Matt: *Nods approvingly* So anyway, we need to update the FTL Drive Guidance Transmogrifier to run as a web service so we can use it from a few different places.

Me: Just running it as a DLL like we have it currently isn’t going to work?

Matt: No, we’ll want to centralize it, use this network we have to its potential.

Me: But putting something critical like the FTL Drive Guidance Transmogrifier on the network is suicide! Don’t you remember that’s how the Cylons penetrated the fleet’s defenses?

Matt: That was a TV show you realize?

Me: Frak you man! This is all crazy talk!

Matt: If that’s how you feel I can disconnect your ports from the internet, just so the fake shiny robots don’t infiltrate your computer.

Me: I’ll go ahead start making the code changes.

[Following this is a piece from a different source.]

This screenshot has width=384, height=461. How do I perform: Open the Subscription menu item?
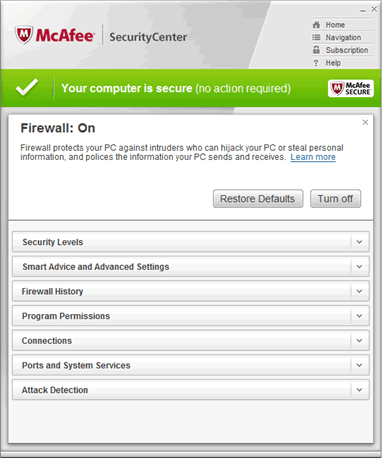click(x=347, y=50)
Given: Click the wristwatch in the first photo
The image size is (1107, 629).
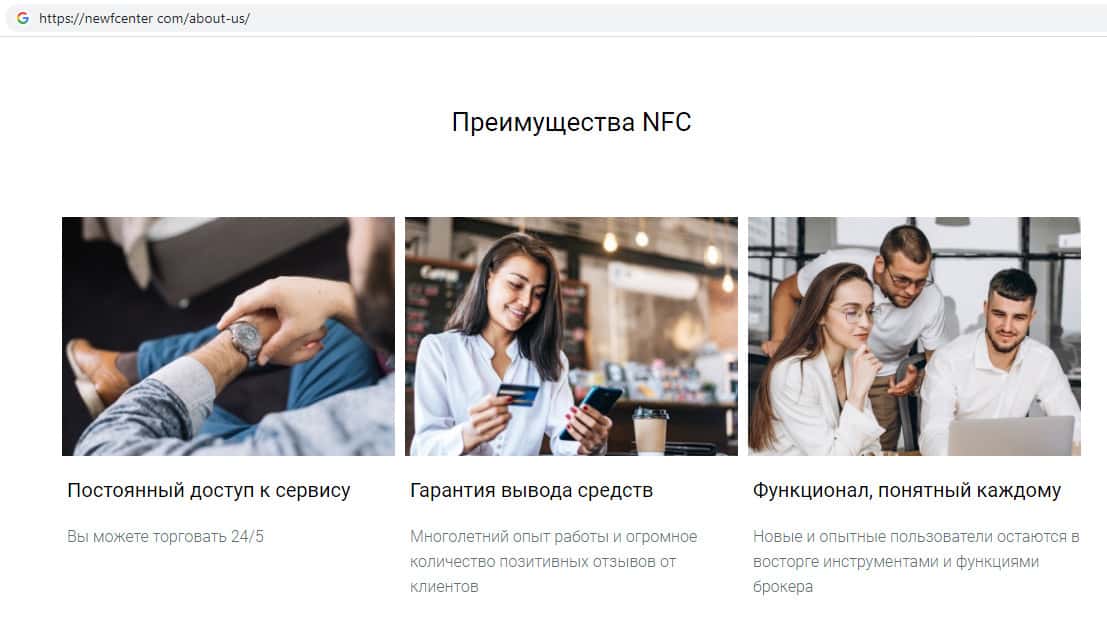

Now, the last time I wrote a web service it was in C++, and really basic C++ at that. So there was no fancy schmancy integrated toolkits just a heaping helping of pain in the arse.

But, since this was all on Windows and Microsoft has been pushing .Net web services as the greatest thing since DCOM, err I mean CORBA, I figured it should be snap. Plus I’d get to use C# so I could just new, new, new as much as I wanted. It would be the digital equivalent of eating french fries wrapped in bacon without having to worry about a massive cardiac incident.

It turns out it was that easy, just a new project, some incredibly straightforward glue code to tie the new service to the existing DLL and I was rolling. I haven’t got the client code written yet but the .Net debugger interface shows it all working like a champ. (What I wouldn’t have given for that for that C++ web service. I would have given up both the fries and the bacon without thinking about it.)

I’m sure somewhere in California a tear is running down the cheek of a certain black mock turtleneck wearing executive because of my .Net/C#/web service praise. At the same time I’m also sure that somewhere else there is an evil looking robot with a red eye pulsing in anticipation. Too bad that the side that is happy has loads of nuclear weapons. Frak.